Should one or more of these risks or uncertainties materialize, or should underlying assumptions prove incorrect, actual results may vary materially from those set forth in the forward-looking statements. There can be no guarantee that the planned separation will be completed in the expected form or within the expected time frame or at all. Nor can there be any guarantee that NCR Voyix or NCR Atleos (or their respective businesses) after a separation will be able to realize any of the potential strategic benefits, synergies or opportunities as a result of these actions. Neither can there be any guarantee that shareholders will achieve any particular level of shareholder returns. Nor can there be any guarantee that the planned separation will maximize value for shareholders, or that NCR or any of its divisions, or separate commerce and ATM business, will be commercially successful in the future, or achieve any particular credit rating or financial results.

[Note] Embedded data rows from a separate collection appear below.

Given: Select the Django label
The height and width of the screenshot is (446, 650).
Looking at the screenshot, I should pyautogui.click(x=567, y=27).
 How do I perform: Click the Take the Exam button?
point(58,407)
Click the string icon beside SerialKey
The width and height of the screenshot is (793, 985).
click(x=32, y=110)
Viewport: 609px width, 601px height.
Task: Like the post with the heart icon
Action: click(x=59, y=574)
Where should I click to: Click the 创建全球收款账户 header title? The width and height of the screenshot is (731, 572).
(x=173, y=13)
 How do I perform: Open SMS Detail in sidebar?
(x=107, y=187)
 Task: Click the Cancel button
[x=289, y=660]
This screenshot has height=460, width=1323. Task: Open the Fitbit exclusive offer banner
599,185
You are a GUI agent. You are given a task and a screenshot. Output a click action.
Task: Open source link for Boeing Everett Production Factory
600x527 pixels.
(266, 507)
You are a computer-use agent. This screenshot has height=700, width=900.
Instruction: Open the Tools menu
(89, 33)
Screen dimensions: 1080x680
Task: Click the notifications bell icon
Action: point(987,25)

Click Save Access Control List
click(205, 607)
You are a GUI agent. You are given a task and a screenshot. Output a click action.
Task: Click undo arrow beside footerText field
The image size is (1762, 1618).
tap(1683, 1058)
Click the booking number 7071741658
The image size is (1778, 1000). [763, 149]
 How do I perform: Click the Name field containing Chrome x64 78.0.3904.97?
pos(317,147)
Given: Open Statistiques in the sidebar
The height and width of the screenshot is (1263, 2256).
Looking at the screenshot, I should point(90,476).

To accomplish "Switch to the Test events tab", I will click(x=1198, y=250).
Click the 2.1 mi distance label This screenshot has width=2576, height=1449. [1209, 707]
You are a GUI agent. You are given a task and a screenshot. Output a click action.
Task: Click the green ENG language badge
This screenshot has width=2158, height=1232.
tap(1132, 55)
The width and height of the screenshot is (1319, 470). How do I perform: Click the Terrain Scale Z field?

Additional information concerning these and other factors can be found in the Company’s filings with the U.S. Securities and Exchange Commission, including the Company’s most recent annual report on Form 10-K, quarterly reports on Form 10-Q and current reports on Form 8-K. Any forward-looking statement speaks only as of the date on which it is made. The Company does not undertake any obligation to publicly update or revise any forward-looking statements, whether as a result of new information, future events or otherwise, except as required by law.